Extracted material:
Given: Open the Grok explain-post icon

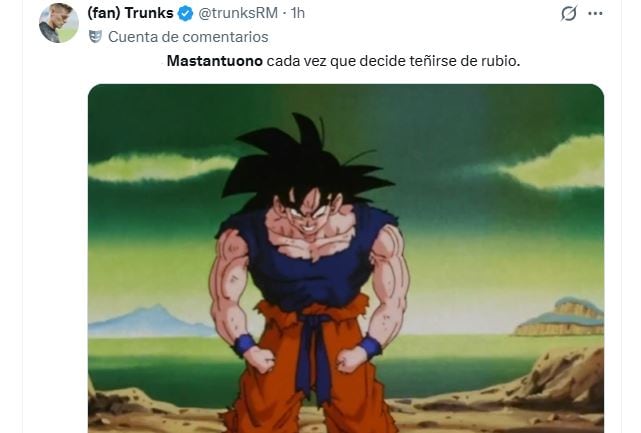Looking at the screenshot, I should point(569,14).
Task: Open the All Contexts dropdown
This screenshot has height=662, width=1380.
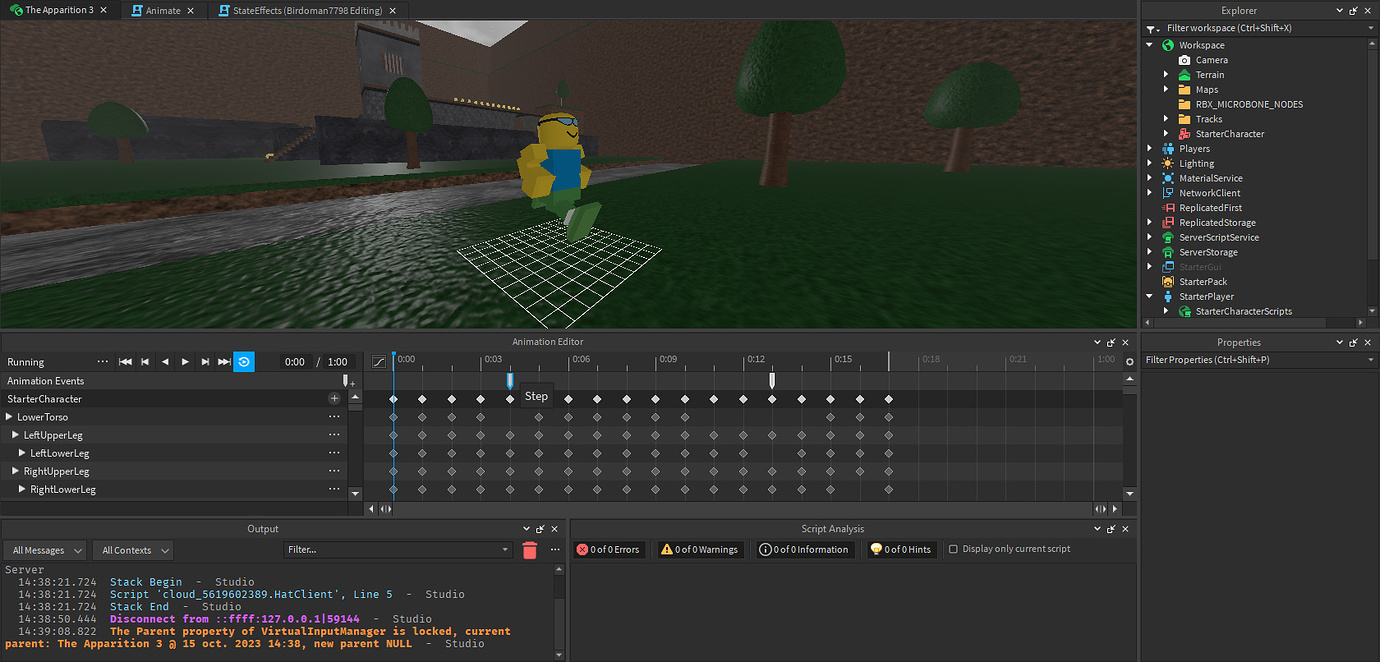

* * *

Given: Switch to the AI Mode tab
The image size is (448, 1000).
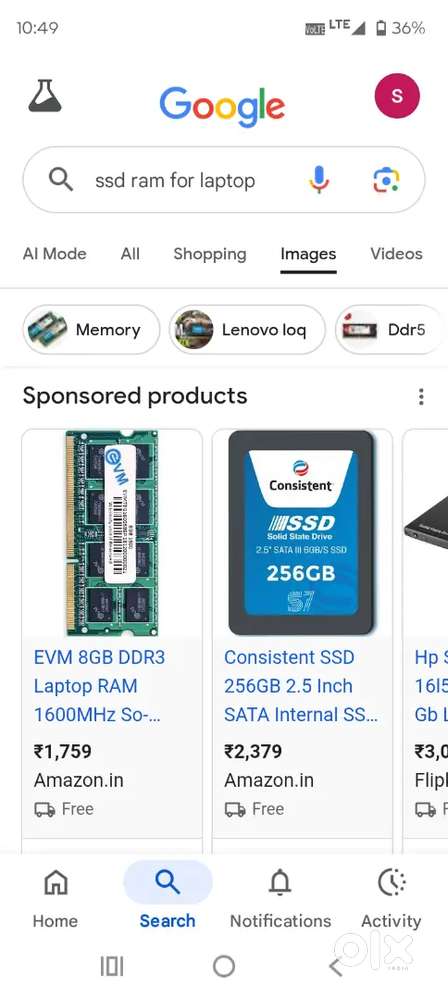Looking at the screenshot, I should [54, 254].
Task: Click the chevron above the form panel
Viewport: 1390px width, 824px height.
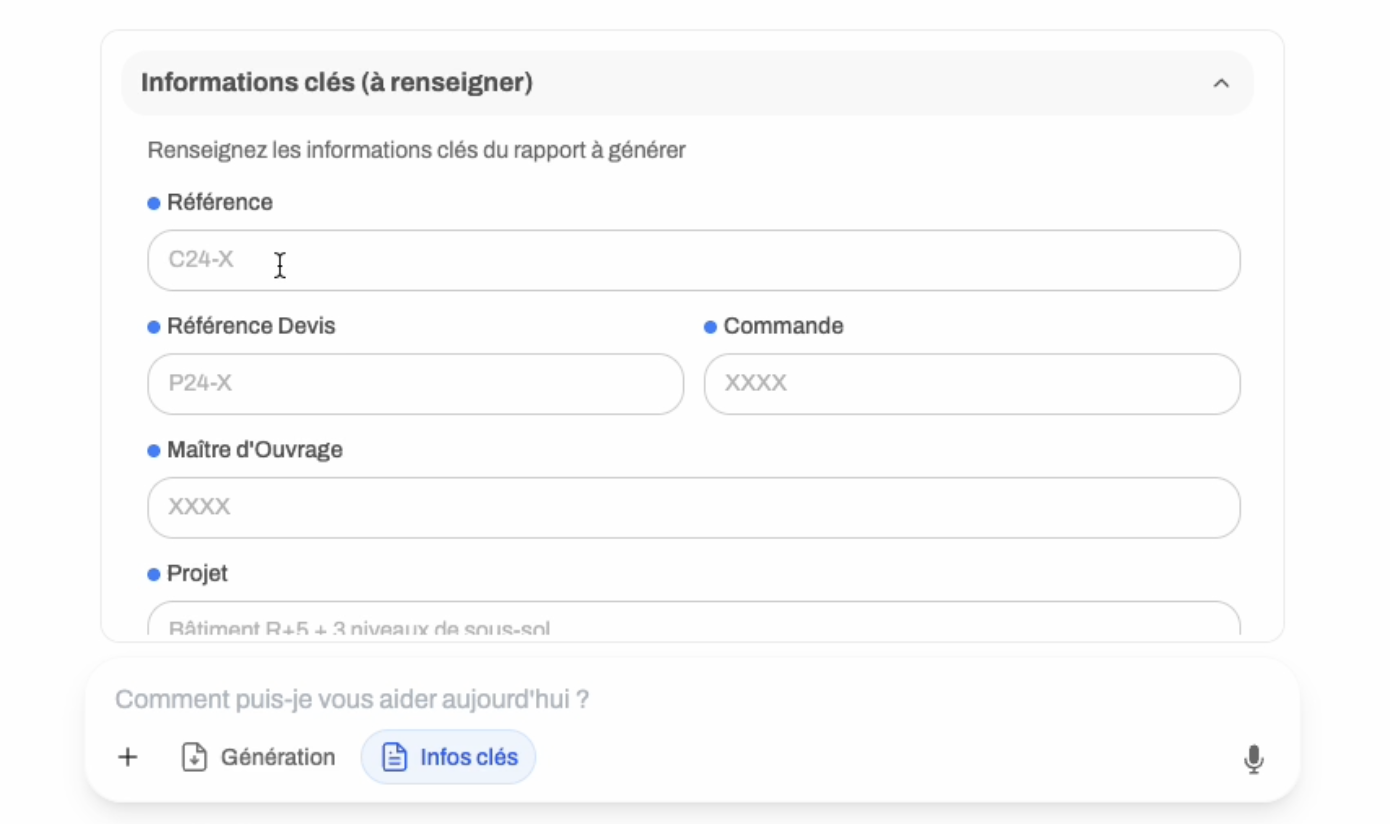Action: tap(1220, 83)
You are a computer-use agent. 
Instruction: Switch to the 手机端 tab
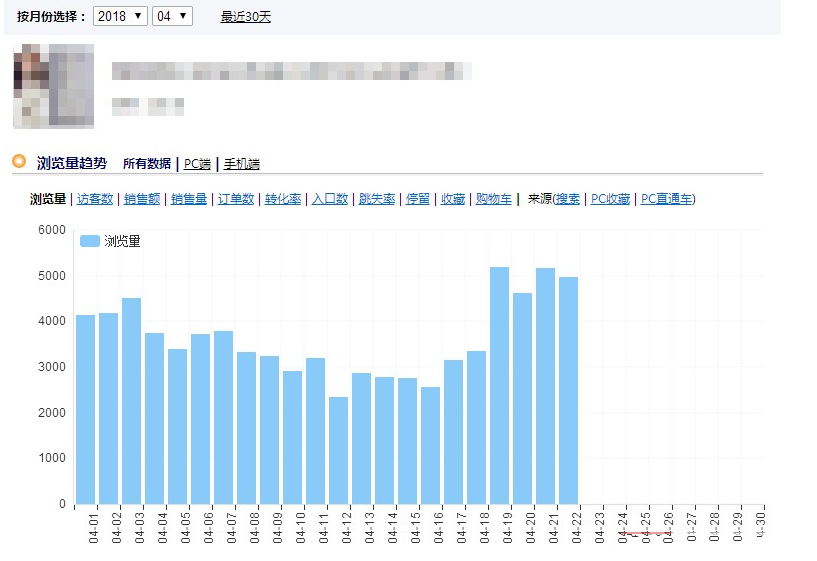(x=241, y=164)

--

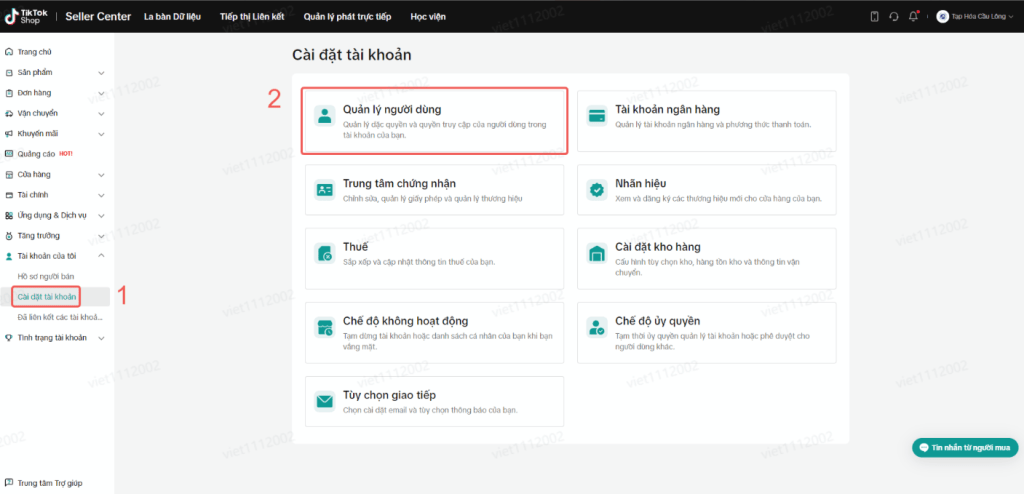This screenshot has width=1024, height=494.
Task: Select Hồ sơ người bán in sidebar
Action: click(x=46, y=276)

Work order: Using the material above, reproduce only the lines that run from the line with "Given: Open the Grok explain-post icon" up to and including the line with "This screenshot has height=662, width=1380.", exactly, with the pictures dropped.

Solution to the problem:
Given: Open the Grok explain-post icon

Looking at the screenshot, I should point(569,14).
Task: Open the All Contexts dropdown
This screenshot has height=662, width=1380.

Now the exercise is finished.